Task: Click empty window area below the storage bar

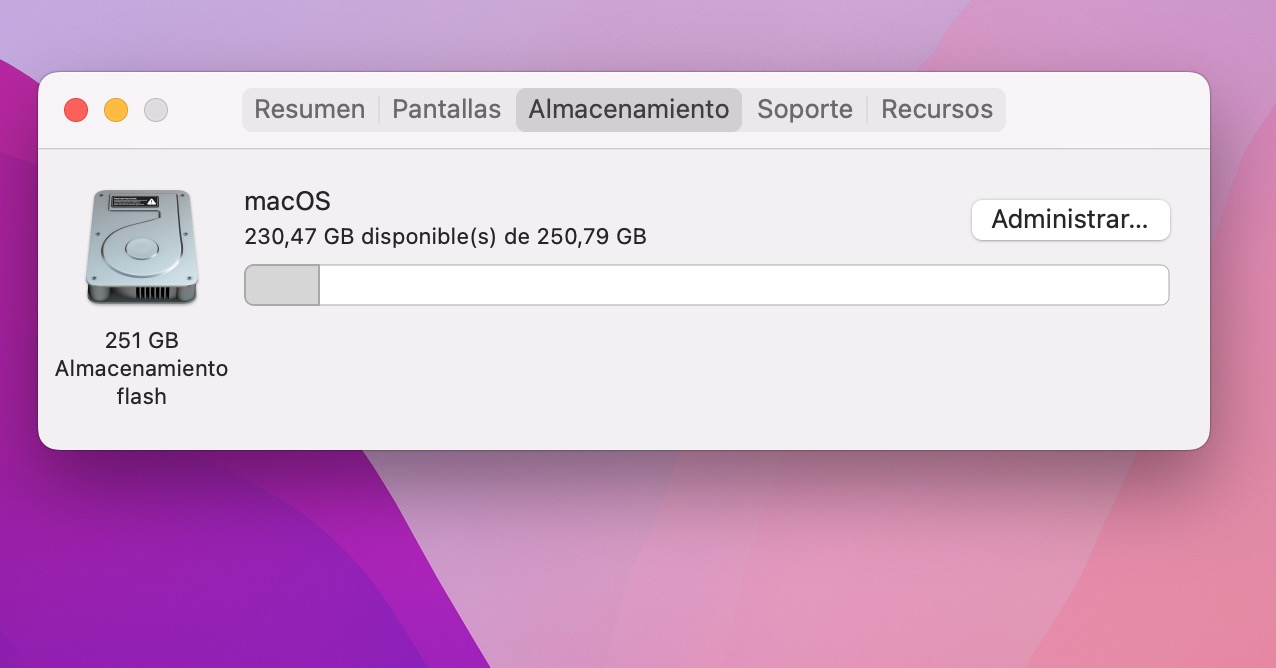Action: point(700,380)
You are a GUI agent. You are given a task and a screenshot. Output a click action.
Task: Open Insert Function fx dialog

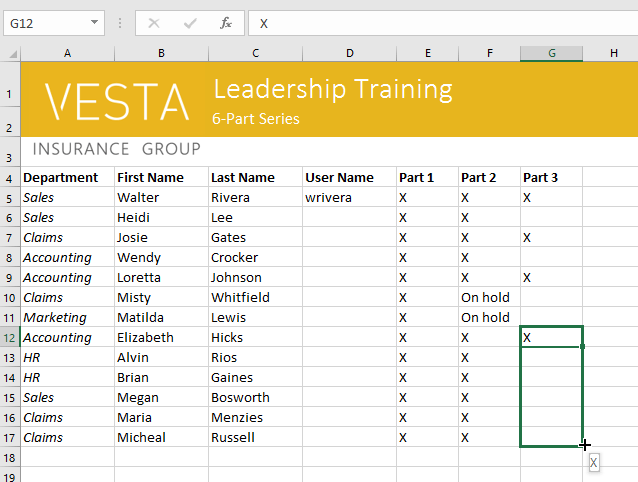(226, 22)

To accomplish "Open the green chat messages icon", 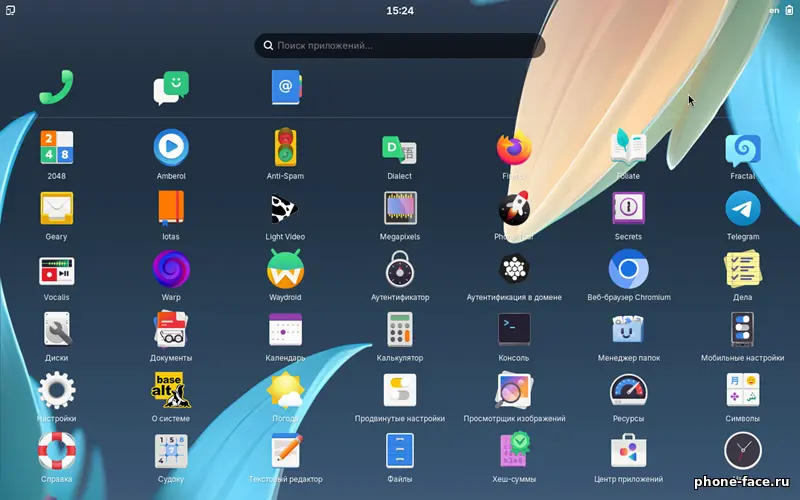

__ASSIGNMENT__. Omit every picture while printing the data word for word.

__COMPLETED EXERCISE__.
Task: Click empty window area below the storage bar

Action: point(700,380)
You are a GUI agent. You are given a task and a screenshot. Output a click action.
Task: Open Insert Function fx dialog

(226, 22)

To accomplish "Open the green chat messages icon", 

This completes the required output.